Help: Real time granular pitch shifting

Currently working on implementing some simple granular processing to do some pitch shifting. I’m only doing downward pitch shifting to keep it causal, no time delay. Got most of the theory from here.

This code “works,” as in the audio is pitched down for values of alpha < 1, but there is a strong high frequency noise artifact that I can’t get rid of. If you flash the code you can see what I mean. Changed the grain length, window period, different curves for the window; noise is unaffected.
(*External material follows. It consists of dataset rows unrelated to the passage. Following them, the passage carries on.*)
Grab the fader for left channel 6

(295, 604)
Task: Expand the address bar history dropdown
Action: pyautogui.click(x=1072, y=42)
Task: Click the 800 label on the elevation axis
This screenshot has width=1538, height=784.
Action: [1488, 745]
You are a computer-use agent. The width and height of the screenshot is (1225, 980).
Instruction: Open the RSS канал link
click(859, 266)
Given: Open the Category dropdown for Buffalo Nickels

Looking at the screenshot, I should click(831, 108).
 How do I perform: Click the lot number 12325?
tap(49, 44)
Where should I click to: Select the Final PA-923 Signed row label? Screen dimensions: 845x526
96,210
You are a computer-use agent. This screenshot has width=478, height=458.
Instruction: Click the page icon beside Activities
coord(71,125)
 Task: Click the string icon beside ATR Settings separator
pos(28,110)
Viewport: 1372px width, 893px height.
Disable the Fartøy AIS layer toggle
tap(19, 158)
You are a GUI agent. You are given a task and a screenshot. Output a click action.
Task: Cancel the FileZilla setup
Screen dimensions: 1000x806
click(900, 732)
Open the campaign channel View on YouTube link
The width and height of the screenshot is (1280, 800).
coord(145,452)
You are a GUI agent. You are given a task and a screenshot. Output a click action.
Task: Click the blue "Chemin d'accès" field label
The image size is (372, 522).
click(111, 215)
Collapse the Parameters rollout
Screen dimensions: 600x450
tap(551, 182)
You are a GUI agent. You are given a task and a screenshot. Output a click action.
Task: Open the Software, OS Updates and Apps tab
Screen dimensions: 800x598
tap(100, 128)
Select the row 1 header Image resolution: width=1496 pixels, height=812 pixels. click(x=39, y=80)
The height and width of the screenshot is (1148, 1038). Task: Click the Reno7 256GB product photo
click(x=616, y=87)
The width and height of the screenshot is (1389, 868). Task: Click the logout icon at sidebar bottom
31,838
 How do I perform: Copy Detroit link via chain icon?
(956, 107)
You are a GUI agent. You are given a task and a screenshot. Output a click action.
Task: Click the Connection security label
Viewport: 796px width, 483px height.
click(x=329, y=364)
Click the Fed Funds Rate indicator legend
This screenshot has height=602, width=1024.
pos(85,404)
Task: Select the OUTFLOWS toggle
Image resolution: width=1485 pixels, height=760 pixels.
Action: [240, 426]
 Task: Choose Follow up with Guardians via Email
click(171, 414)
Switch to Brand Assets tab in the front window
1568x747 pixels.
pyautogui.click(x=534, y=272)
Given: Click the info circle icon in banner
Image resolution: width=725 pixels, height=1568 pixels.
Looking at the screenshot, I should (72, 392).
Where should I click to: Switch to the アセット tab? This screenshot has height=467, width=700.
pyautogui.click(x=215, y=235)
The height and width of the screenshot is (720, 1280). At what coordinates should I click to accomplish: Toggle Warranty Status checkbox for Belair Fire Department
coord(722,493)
Anything clearly wrong with the code? Not sure where this noise is coming from. Aliasing maybe? Bad windowing? Would also love if anyone has resources on granular processing or examples to share.

#include "daisy_pod.h"
#include "daisysp.h"
#include <cmath>

#define GRAIN_LEN 2048	// length of grain
#define TAPER_LEN 256	// length of window
#define GRAIN_STRIDE (GRAIN_LEN - TAPER_LEN) // spacing between grains
#define BUF_LEN 2048	// same as grain length

using namespace daisy;
using namespace daisysp;

const float pi_2  = 1.57079632; // pi/2
static float DSY_SDRAM_BSS buf[BUF_LEN]; //buffer array
float taper[TAPER_LEN];	// Window for lerp
int buf_index = 0;	//input index
float alpha = 0.75; //playback speed

DaisyPod hw;

void Window(); //generate window 
void WriteBuffer(float in);	// add current input into buffer
float Resample(float alpha); // Resample at new rate fs * alpha, ALPHA < 1 TO REMAIN CAUSAL

float Lerp(float index_f); // linear interpolation between samples

void AudioCallback(AudioHandle::InputBuffer in, AudioHandle::OutputBuffer out, size_t size)
{
	hw.ProcessAllControls();
	for (size_t i = 0; i < size; i++)
	{
		WriteBuffer(in[0][i]);				// add current input into buffer
		out[0][i] = Resample(alpha);		// resample from grain, also applies window and prev grain
		buf_index++;
		if (buf_index > GRAIN_STRIDE){		// reset and repeat
			buf_index = 0;
		}

	}
}

int main(void)
{
	hw.Init();
	hw.SetAudioBlockSize(4); // number of samples handled per callback
	hw.SetAudioSampleRate(SaiHandle::Config::SampleRate::SAI_48KHZ);

	Window();

	hw.StartAdc();
	hw.StartAudio(AudioCallback);
	while(1) {}
}

void Window(){
	for (int i = 0; i < TAPER_LEN; i++){
		taper[i] = pow(sin(i * pi_2 / TAPER_LEN), 2);
	}
}

void WriteBuffer(float in){ // write sample to buffer including overlap

	buf[buf_index] = in;					// add current sample to buffer, "current grain"
	if (buf_index < TAPER_LEN){				// for length of taper:
		buf[buf_index + GRAIN_STRIDE] = in; // add current sample to "previous grain"
	}
}

float Resample(float alpha){ // 

	float out = Lerp(alpha * buf_index); //resample current grain at fractional index

	if (buf_index < TAPER_LEN){	// if in taper section
		float prev_grain_index = alpha * (buf_index + GRAIN_STRIDE); //index buffer for prev grain resample
		out *= taper[buf_index];	// taper
		out += Lerp(prev_grain_index) * (1 - taper[buf_index]); //add from prev grain and taper
	}

	return out;
}

float Lerp(float index_f){
	int i = (int)index_f;	//get int index
	float c1 = index_f - i;	//get fractional
	float c0 = 1 - c1;
	return (c0 * buf[i]) + (c1 * buf[i + 1]); //interpolate

}
1 Like

Hey mxnhlt!

This is super neat! I just flashed it to my Pod and ran my Korg Minilogue through it.
It’s pitch shifting down without any issue! I didn’t notice any high pitch noise.
I went down to 0.5 also and still sounded fine. Further, I increased the high frequency contents using my EQ and I still didn’t hear any high frequency noise.

This is leading me to suspect that it could be something on the hardware side of things.
How are you powering your Daisy Pod by the way? If you’re using USB power, that is known to cause high frequency noise as that power source isn’t the cleanest.
Is this an issue when you flash a program that’s just the audio input going straight out to the audio output?

That’s great to hear! Really glad it works for you. Thanks for trying it out!

An audio passthrough program doesn’t have the same problem. I powered the Pod from a USB brick and the noise is intermittent now (even when I plugged it back into the same computer…?). Guess I’ll have to mess around with the hardware to see if that’s the problem.

That’s interesting. Then it could be the sound source. What hardware synth are you running into the Pod? Does applying a lowpass filter before going into the Pod help?